On Christmas Eve, the NY Times published a takeout on Amazon’s efforts this Christmas season to sell the Kindle. As with the 2007 season, the Kindle sold out, and won’t be available until February. The NYT notes that Sony is exploiting the shortage to gain its own sales, while other readers are either on the way or already here. In the latter camp are several iPhone book reading apps, such as Stanza and Classics.Reading the NYT story on Christmas Day — in dead tree form syndicated to my in-laws’ newspaper — one paragraph jumped out at me:
It is difficult to quantify the success of the Kindle, since Amazon will not disclose how many it has sold and analysts’ estimates vary widely. Peter Hildick-Smith, president of the Codex Group, a book market research company, said he believed Amazon had sold as many as 260,000 units through the beginning of October, before Ms. Winfrey’s endorsement. Others say the number could be as high as a million.Sorry, but there’s no excuse for such secrecy. In other consumer industries — such as MP3 players or PCs or cellphones (let alone records or automobiles) — reasonably accurate estimates of unit sales are taken for granted, and are the basis for strategic planning by the whole ecosystem. Amazon has been able to prevent any third party estimates of reader sales because it controls its own distribution, and has not chosen to share accurate information with shareholders or analysts.
The Kindle looks to be a big success. Why is Amazon hiding the truth? I can think of three reasons:
- It doesn’t want its competitors to know. Somehow I suspect that at least Sony has the resources to find out what’s going on.
- It’s saving it for some big splashy announcement. In other words, Jeff Bezos wants to be the next Steve Jobs.
- The numbers are embarrassingly small. In other words, the Kindle has sold out because it’s doing a bad job of managing its production supply chain, not because it’s a smash hit.
From what we can measure, Amazon has clearly been greatly successful at getting content for its book at good terms, leveraging its market power as the country’s second largest seller of books.
As my buddy Doug Klein made clear in several presentations to my SJSU students, cajole (bludgeoning?) the publishers and the existing distribution channel (and its inertia) are key to the success of any company that seeks to shift the book industry from dead trees to electronic distribution.

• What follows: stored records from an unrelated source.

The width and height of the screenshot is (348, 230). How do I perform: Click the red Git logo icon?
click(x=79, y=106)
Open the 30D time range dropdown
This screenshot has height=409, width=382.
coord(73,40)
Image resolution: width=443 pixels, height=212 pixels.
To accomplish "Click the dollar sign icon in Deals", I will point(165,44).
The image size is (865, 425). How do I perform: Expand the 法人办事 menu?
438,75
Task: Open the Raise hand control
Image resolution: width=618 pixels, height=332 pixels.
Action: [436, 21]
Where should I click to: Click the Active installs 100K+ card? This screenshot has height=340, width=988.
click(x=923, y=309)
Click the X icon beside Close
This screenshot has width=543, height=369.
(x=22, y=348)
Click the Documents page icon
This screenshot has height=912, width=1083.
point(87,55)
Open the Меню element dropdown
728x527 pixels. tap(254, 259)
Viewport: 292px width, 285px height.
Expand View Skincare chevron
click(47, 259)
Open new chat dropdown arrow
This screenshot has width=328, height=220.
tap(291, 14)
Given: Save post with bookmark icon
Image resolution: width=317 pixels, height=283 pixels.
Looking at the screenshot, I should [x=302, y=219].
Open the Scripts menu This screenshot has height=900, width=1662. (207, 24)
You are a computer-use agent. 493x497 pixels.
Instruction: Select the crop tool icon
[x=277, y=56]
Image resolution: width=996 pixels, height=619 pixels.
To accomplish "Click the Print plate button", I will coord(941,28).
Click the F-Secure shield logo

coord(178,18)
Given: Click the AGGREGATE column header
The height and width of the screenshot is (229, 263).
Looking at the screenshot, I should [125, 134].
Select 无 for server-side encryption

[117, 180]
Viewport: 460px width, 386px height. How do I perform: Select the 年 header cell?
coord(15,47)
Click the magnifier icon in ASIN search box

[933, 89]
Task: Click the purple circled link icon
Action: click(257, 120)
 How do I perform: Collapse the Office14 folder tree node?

Doug should know, since he was president/COO of the company that made the Rocket eBook, which fought the publishers a decade ago.
Content deals, as with publishing (or music downloads) will tend to be nation-specific, so being the US leader is not assured (or even likely) to lead to Total World Domination of book publishing. This is where open standards will be nice, so that a reader purchased in the US can read content downloaded in the UK or Australia or even Japan.
Will Amazon get the same pressure to open up its proprietary-formatted content as Apple has? Perhaps if it stays out of France, it can avoid such difficulties.